**Data provided**
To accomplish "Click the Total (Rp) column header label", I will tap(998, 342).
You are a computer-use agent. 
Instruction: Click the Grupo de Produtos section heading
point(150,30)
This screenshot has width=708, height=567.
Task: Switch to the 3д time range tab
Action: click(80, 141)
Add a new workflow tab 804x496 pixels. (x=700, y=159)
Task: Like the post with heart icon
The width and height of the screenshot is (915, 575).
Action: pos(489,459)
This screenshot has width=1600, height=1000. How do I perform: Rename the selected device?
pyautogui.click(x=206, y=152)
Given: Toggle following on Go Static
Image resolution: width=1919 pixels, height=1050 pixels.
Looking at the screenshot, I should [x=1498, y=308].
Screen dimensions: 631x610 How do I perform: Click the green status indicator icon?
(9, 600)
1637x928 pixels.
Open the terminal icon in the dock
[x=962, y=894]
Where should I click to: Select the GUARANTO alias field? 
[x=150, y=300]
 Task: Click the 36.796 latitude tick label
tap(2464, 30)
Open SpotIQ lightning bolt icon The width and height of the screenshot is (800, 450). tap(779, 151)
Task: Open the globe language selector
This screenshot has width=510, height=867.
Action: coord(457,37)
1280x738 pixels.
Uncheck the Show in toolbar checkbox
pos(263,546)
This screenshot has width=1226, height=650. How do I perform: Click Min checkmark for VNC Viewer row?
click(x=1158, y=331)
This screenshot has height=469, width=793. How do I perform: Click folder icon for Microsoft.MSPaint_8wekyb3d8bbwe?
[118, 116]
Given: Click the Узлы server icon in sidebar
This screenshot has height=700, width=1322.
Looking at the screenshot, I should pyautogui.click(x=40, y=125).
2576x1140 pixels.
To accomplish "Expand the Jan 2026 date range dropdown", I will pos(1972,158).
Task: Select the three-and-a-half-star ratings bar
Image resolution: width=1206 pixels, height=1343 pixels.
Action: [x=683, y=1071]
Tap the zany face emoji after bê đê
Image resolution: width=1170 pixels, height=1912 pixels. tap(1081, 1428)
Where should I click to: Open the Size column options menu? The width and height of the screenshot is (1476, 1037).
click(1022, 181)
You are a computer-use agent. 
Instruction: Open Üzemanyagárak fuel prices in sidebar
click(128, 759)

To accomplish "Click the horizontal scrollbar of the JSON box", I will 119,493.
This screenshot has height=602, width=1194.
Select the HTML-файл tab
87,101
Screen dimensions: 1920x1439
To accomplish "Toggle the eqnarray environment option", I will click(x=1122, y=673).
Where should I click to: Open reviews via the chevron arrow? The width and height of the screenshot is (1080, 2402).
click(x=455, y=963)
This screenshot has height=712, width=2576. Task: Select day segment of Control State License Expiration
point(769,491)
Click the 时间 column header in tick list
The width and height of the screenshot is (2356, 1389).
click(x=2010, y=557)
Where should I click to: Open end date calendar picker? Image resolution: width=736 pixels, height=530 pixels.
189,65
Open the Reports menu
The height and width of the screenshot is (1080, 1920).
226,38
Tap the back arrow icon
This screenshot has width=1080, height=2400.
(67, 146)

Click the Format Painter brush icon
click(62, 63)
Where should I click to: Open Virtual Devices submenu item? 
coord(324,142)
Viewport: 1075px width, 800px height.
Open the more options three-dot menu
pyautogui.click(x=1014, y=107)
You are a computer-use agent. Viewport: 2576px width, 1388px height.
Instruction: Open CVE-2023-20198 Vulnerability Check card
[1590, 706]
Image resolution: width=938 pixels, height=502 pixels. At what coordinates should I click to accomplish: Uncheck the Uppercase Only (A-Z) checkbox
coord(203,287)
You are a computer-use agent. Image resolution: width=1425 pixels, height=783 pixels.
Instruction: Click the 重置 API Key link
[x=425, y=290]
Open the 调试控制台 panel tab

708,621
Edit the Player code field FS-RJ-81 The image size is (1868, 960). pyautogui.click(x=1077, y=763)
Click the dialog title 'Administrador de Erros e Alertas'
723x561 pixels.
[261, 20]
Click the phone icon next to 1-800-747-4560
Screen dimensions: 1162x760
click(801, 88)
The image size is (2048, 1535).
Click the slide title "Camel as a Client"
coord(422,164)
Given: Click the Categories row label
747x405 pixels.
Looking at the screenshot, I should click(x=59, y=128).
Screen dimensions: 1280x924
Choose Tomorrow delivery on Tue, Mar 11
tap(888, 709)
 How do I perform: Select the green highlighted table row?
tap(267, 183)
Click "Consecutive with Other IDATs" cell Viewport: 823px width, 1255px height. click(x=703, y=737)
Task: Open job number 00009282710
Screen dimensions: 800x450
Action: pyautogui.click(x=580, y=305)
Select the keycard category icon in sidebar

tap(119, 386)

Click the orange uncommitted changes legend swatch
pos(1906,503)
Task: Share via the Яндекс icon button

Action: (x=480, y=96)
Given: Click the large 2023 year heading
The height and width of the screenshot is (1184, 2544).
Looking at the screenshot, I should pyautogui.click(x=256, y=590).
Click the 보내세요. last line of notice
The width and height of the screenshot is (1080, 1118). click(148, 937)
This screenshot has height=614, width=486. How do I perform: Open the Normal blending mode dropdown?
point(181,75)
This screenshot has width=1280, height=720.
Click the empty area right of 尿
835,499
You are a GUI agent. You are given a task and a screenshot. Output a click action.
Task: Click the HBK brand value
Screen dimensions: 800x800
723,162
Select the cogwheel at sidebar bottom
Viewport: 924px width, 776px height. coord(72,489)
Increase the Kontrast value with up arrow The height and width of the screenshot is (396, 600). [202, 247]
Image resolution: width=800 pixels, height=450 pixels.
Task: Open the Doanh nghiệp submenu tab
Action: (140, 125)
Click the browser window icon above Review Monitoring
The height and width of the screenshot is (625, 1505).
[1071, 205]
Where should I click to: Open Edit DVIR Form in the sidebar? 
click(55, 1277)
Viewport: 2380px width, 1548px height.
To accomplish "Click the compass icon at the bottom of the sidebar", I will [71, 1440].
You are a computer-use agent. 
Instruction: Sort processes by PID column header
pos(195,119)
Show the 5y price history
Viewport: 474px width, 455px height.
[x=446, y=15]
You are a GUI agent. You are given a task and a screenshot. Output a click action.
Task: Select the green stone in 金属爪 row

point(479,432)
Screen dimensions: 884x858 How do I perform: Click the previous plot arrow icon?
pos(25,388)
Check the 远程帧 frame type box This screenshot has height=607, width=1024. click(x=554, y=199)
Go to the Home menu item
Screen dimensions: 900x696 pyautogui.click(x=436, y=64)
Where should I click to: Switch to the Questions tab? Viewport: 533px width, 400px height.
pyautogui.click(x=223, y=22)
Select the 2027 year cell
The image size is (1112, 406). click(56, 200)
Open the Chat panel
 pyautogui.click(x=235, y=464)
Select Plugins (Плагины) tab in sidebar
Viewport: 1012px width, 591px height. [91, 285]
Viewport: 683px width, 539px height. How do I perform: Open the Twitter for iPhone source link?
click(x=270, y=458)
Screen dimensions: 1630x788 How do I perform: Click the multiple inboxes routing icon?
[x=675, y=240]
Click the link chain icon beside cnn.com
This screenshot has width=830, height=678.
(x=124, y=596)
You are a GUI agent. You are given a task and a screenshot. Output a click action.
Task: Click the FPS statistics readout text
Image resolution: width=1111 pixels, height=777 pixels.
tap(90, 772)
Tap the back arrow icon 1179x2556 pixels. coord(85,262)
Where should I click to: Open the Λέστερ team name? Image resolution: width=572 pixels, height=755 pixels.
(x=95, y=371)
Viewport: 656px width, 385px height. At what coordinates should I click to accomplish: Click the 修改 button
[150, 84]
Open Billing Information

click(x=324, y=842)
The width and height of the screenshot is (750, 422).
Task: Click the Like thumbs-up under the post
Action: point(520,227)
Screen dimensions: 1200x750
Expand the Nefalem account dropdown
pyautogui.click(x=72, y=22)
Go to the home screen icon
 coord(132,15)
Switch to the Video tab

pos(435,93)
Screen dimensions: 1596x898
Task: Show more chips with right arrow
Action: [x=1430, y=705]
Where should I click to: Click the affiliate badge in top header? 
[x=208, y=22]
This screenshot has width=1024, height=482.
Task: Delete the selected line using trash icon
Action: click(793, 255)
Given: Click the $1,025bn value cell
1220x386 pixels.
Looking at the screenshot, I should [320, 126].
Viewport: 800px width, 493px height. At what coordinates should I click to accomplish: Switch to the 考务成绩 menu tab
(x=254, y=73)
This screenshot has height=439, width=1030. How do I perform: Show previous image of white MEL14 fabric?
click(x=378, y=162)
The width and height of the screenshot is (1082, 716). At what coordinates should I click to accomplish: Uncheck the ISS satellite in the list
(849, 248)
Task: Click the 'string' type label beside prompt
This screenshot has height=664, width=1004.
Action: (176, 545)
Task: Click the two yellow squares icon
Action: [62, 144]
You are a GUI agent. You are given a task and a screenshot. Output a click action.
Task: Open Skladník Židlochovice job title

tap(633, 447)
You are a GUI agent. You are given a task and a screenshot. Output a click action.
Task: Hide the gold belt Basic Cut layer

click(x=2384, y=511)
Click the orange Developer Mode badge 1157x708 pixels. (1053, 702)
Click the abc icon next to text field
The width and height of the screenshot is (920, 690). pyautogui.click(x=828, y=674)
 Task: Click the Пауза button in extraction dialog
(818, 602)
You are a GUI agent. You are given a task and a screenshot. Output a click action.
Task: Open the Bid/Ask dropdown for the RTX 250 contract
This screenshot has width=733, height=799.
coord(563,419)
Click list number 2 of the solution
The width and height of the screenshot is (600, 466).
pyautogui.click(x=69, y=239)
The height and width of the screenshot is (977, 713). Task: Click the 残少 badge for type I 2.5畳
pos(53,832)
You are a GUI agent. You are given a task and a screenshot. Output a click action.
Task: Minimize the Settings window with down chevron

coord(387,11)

**Objective**
Reproduce the material verbatim, everything from the line containing "Tap the back arrow icon 1179x2556" down to the line containing "(x=254, y=73)", both included.

**Task solution**
Tap the back arrow icon 1179x2556 pixels. coord(85,262)
Where should I click to: Open the Λέστερ team name? Image resolution: width=572 pixels, height=755 pixels.
(x=95, y=371)
Viewport: 656px width, 385px height. At what coordinates should I click to accomplish: Click the 修改 button
[150, 84]
Open Billing Information

click(x=324, y=842)
The width and height of the screenshot is (750, 422).
Task: Click the Like thumbs-up under the post
Action: point(520,227)
Screen dimensions: 1200x750
Expand the Nefalem account dropdown
pyautogui.click(x=72, y=22)
Go to the home screen icon
 coord(132,15)
Switch to the Video tab

pos(435,93)
Screen dimensions: 1596x898
Task: Show more chips with right arrow
Action: [x=1430, y=705]
Where should I click to: Click the affiliate badge in top header? 
[x=208, y=22]
This screenshot has width=1024, height=482.
Task: Delete the selected line using trash icon
Action: click(793, 255)
Given: Click the $1,025bn value cell
1220x386 pixels.
Looking at the screenshot, I should [320, 126].
Viewport: 800px width, 493px height. At what coordinates should I click to accomplish: Switch to the 考务成绩 menu tab
(x=254, y=73)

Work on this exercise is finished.